Now, this time, like the suburban, there was nothing SIMPLE to grab for accessory power… but a number of people have done what some of the pros do – use an add-a-circuit tap. In my case, I added a fuse to an ignition-switched circuit.
https://www.eaton.com/us/en-us/catalog/fuses-and-fuse-holders/fuse-taps-and-add-a-circuits.html
So, one of the things I really wanted in this install was circuit breakers, rather than fuses. While this DOES mean careful selection of breaker rating (you can’t field-swap a breaker as quickly as a fuse, if the rating is wrong), it also means that in the case that there is an issue (Which should be rare!), a breaker can be reset quickly. Additionally, if something needs to be disabled, it’s quick to pull a breaker if, like me, you use aircraft-style “Klixon” breakers. These are pretty readily available on Ebay, if you don’t have other sources – they cost a bit, but it’s worth the cost in the end.
Using these breakers meant I needed to design a breaker panel, since there aren’t ready-made panels, like there are for automotive fuses. Luckily, I had a small cubby in the front of this vehicle that was a good location for such an addition, and a 3D printer to make the parts I needed. Tinkercad is awesome. The link below is my final print design:
https://www.tinkercad.com/things/km6JRfTmtrC/edit
On my last install, I needed accessory power not only in the front for control heads, but I wanted to turn some other radios on and off in the back, which presented challenges. In this case, i didn’t have ignition wires on those radios, so i needed to turn the actual radio on and off – and I didn’t have accessory power in the back. This drove the overall design concept for power on future installs.
(a short aside… at one point I DID implement a standard parallel bus, which included GPS serial data, ignition power, and other discretes on a standardized connector. This worked for low current switching, but I have not brought this design back because I did not utilize it beyond some minimal extent while I had it)

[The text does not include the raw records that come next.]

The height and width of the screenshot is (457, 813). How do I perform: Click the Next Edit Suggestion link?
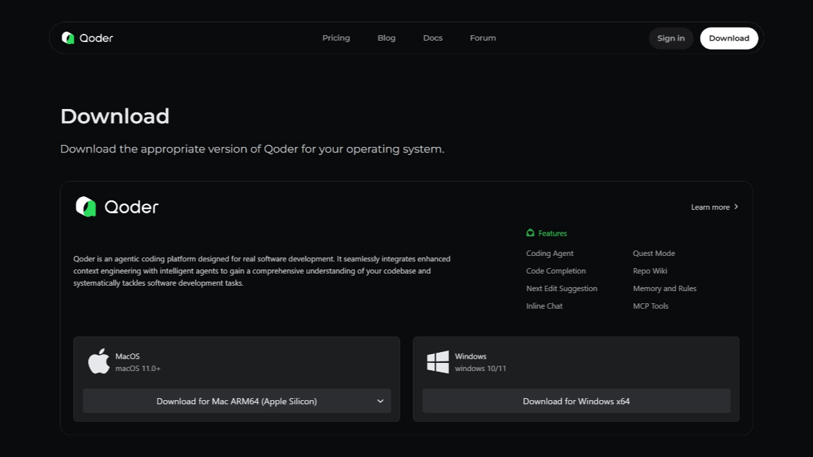pyautogui.click(x=562, y=288)
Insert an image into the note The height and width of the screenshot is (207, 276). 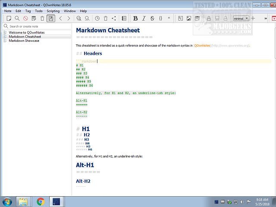tap(189, 19)
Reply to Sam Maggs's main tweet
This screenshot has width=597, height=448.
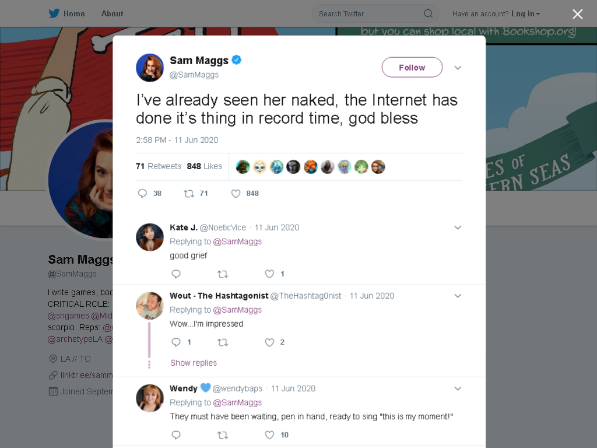pyautogui.click(x=142, y=194)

Now, with regard to power capacity for the ACC circuit – I used a 10A add-a-circuit tap, but it directly drives a 1A circuit breaker, just because I’m using it as a discrete only. the two relays shown draw significantly less than 1A for coil current. There’s several reasons for this arrangement over powering things directly form the add-a-circuit. One of the best examples of why is my CB radio (yes I still use one of those). When powered from a cigarette lighter socket, I noted a LOT of noise on the radio when accelerating, which is pretty normal for this arrangement. AM radios, by their nature, are sensitive to this, and it’s a conducted issue, meaning i would have to install some filtering to combat the noise that is, you guessed it, AMPLITUDE modulated on the DC power lines. By powering the radio from the battery as directly as possible, the battery will serve as a filter to keep this engine noise off the CB powerlines (or to minimize it). For FM or digital radios, this really shouldn’t be an issue, thus why the professionals can generally get away with powering lower powered (<10A) radios from an add-a-circuit and calling it a day.

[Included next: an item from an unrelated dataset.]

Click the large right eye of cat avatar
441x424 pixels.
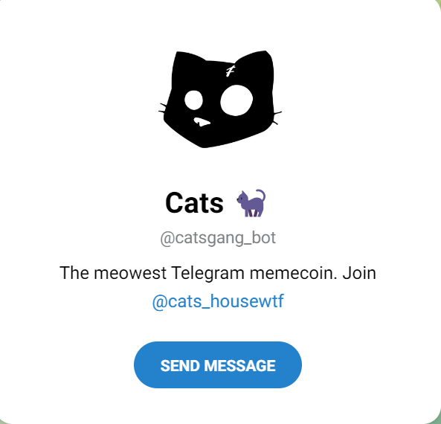[236, 100]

Now, I had to think this one through…. why would a line direct to the battery versus a tap on the fuse panel make a difference? The short answer is capacitance and wire resistance. First of all, the battery looks like a VERY large capacitor to filter noise off the power lines. The resistance on the wires between the noisy loads, the alternator (which generates the noise) , and the battery, keeps the battery from being able to filter the entire system. The CB will be closer to the noisy powerlines than it will to the filter. By taking a power supply direct to the battery, the noisy circuits are generally filtered by the battery before the power makes it to the radio.
Now, the above diagram is simplified, and omits a lot of things, but the minimal wire resistance shown (and it is probably MILLIOHMS at the MOST) is enough to set up a voltage that will easily modulate the front end of the radio shown at the top of the drawing, versus the one at the bottom.
Next installation of this saga, I’ll probably ramble about physical equipment installation…. maybe more power stuff… antennas…. who knows.